TASK REQUIREMENTS
Exactly reproduce the line containing "This screenshot has height=504, width=918." and all later lines to the end of the entries, leaving the pictures out of your copy.

Collection entries
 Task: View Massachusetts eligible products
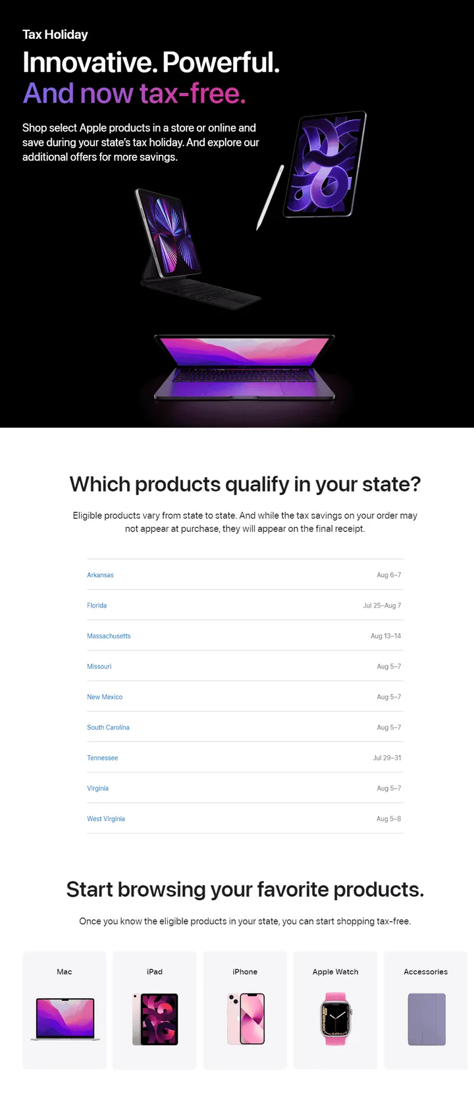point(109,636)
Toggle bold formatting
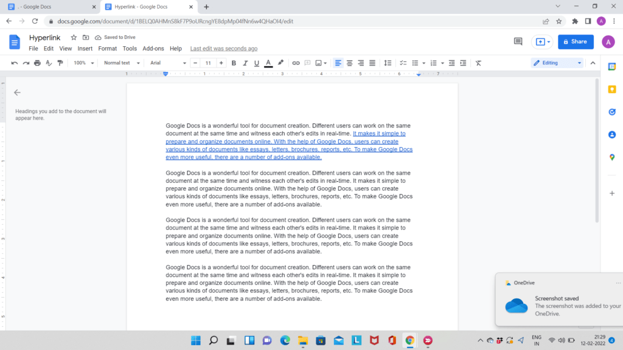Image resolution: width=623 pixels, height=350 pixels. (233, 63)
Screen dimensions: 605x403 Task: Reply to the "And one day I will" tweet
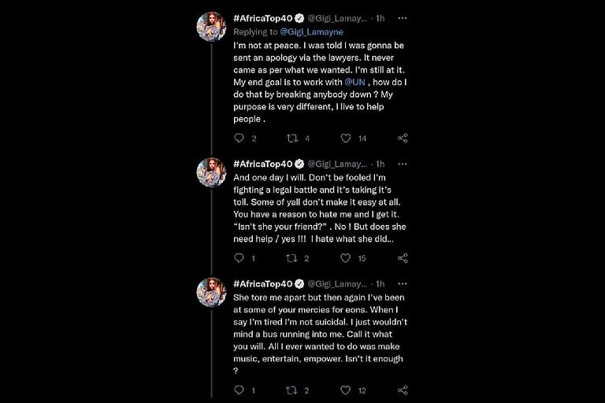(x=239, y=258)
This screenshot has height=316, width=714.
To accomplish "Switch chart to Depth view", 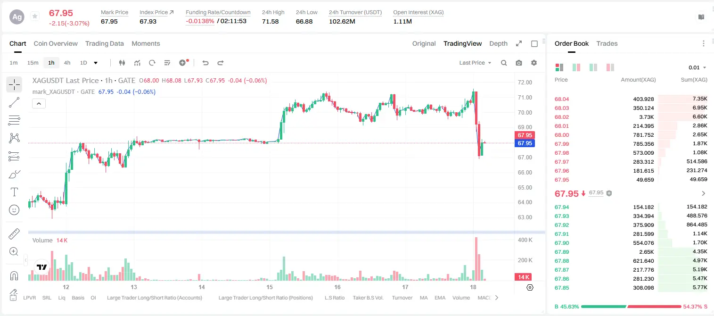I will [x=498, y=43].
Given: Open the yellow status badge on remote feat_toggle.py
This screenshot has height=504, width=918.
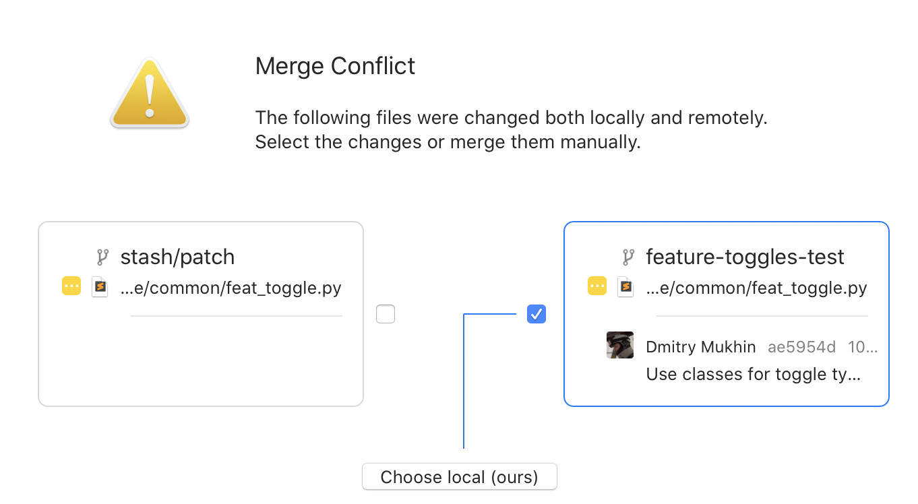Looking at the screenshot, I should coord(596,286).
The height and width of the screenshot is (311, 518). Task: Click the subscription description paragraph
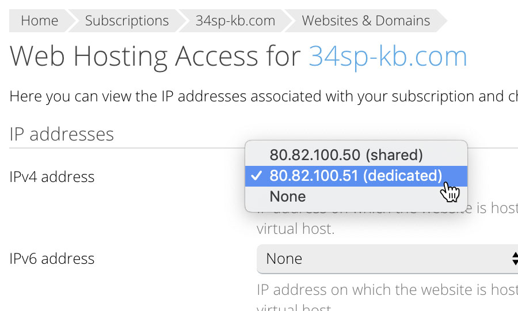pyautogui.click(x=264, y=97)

FINISHED TASK
This screenshot has height=504, width=918.
Looking at the screenshot, I should coord(596,286).
The height and width of the screenshot is (311, 518). Task: Click the subscription description paragraph
pyautogui.click(x=264, y=97)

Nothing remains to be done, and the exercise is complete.